Banaras: City of Light
- First edition
- Author: Diana L. Eck
- Subject: Varanasi
- Genre: Local history
- Publisher: Alfred A. Knopf
- Publication date: 1982
- Publication place: United States
- Pages: 427
- ISBN: 978-0231114479

= Banaras: City of Light =

Banaras: City of Light is a 1982 book on the local history of Varanasi by Diana L. Eck.

==Response==
A scholarly review said that the book was an introduction to Varanasi, and Hindu religious tradition, and the general concept of sacred geography. One book reviewer said that the text was valuable for collecting and documenting a huge amount of information. That reviewer, who is Indian, also said that while non-Indians would not notice, there are some statements which stand out as inaccurate or conjectural to the Indian perspective. The Wilson Quarterly said that the book was a history of India targeted to Western readers who would need outsider descriptions of Indian culture. A reviewer for The Washington Post said that the author's aim in the book is to impress on the reader people in Banaras still respect stories from ancient times and associate them with places which they have venerated for ages. Kirkus Reviews said that the book was scholarly and information rich but could be overwhelming for someone who was only curious.

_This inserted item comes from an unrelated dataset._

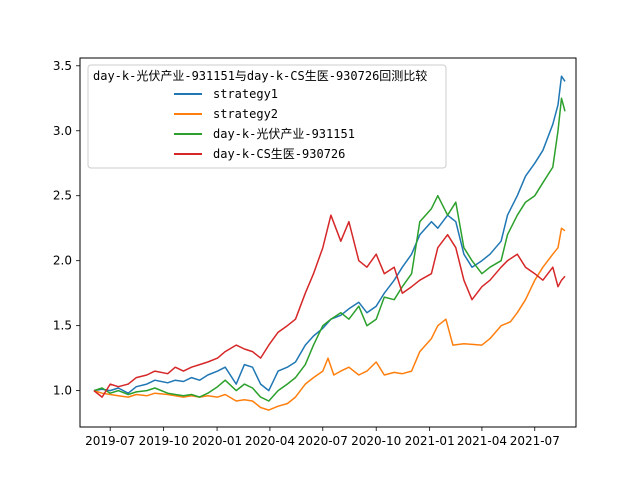 The height and width of the screenshot is (484, 640). Describe the element at coordinates (66, 228) in the screenshot. I see `y-axis: 1.0 1.5 2.0 2.5 3.0 3.5` at that location.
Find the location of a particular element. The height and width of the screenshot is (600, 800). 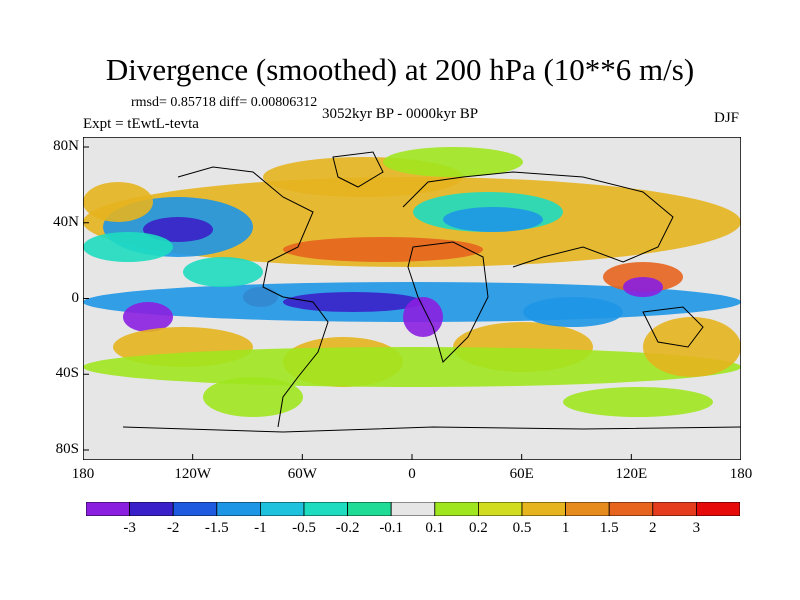

colorbar-label: 0.5 is located at coordinates (522, 528).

Upon the release of Eck's 2013 India—A Sacred Geography, a reviewer noted that in this later book Eck gives examples and generalizes about ideas that Eck shared in the earlier Banaras book.

A 2014 of scholarly essays, Banâras Revisited: Scholarly Pilgrimages to the City of Light, took its name from the Eck book. A reviewer for that book noted that "Eck’s study was a point of entry" for a generation of scholars on India and that many of the essays in this new book cite the Eck book in their bibliographies.